> **HOW TO COMPLETE THIS TASK**
From the material below, please set down exactly the lines starting with the one with "Screen dimensions: 1246x685" and going on through the one with "chart to candlestick", without a single picture.

> **INPUT**
- - - -
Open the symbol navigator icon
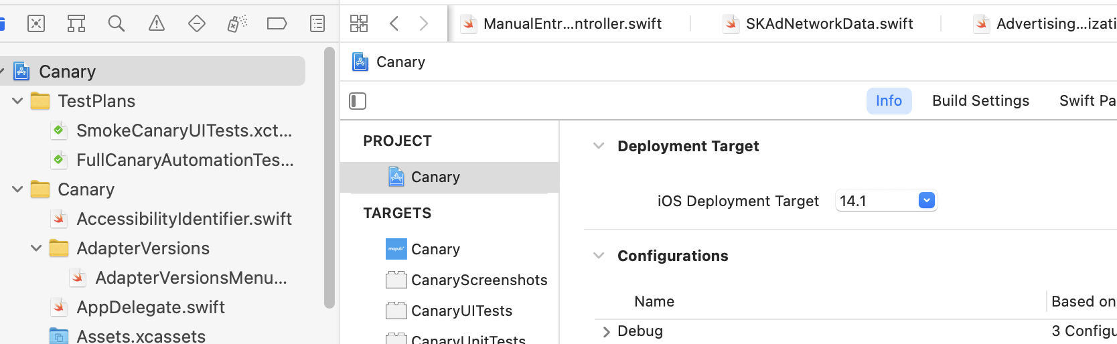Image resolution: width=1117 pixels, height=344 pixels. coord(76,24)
- - - -
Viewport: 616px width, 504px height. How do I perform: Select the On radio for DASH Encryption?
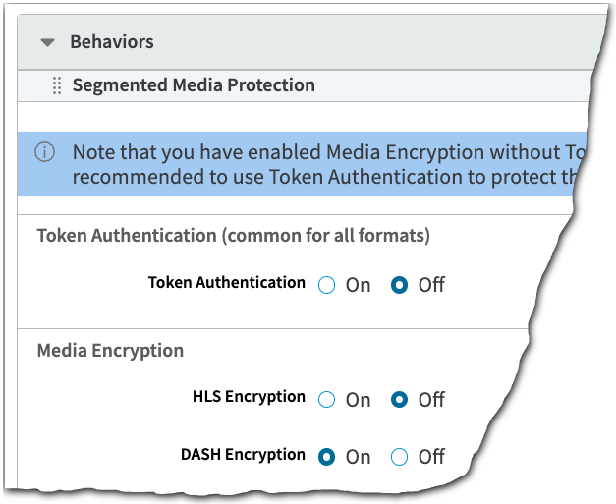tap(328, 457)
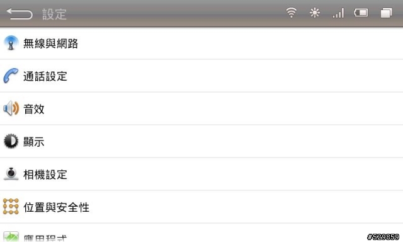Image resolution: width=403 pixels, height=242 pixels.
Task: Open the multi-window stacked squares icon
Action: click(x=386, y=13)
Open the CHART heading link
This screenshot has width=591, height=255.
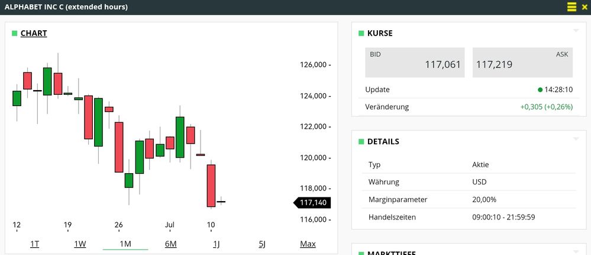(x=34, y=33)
- - - -
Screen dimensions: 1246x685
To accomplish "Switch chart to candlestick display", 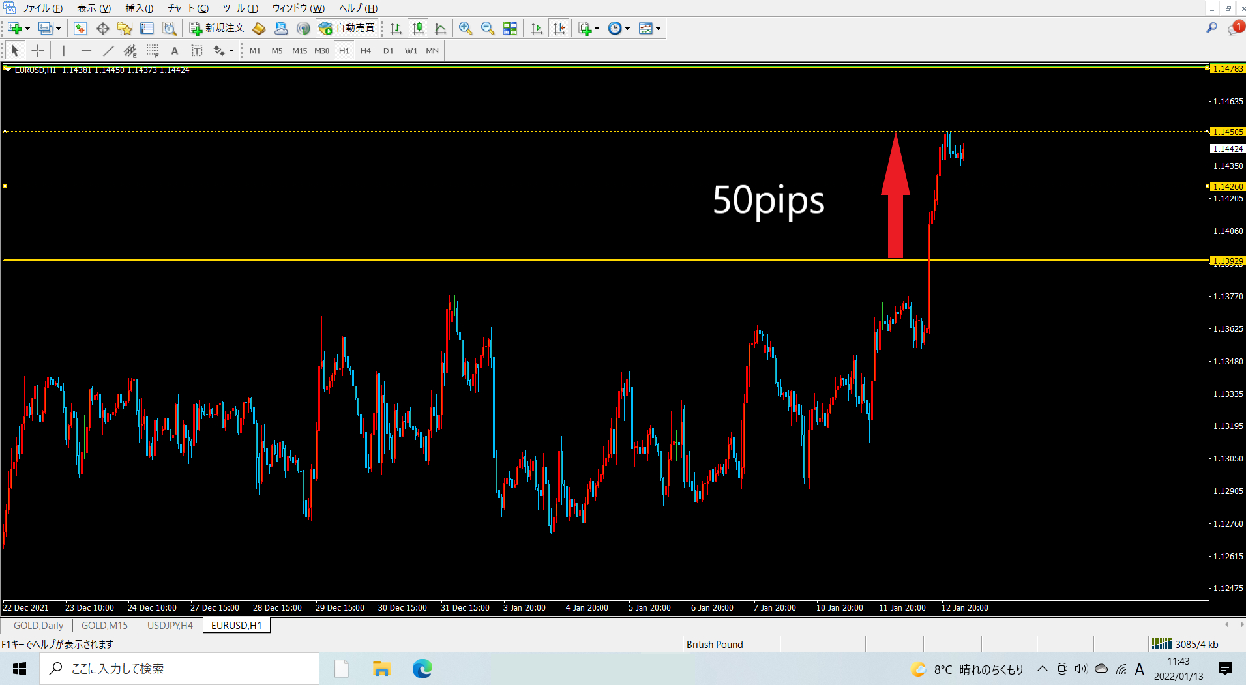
- - - -
> **RESULT FOR THIS TASK**
Screen dimensions: 1246x685
To accomplish "Switch chart to candlestick display", 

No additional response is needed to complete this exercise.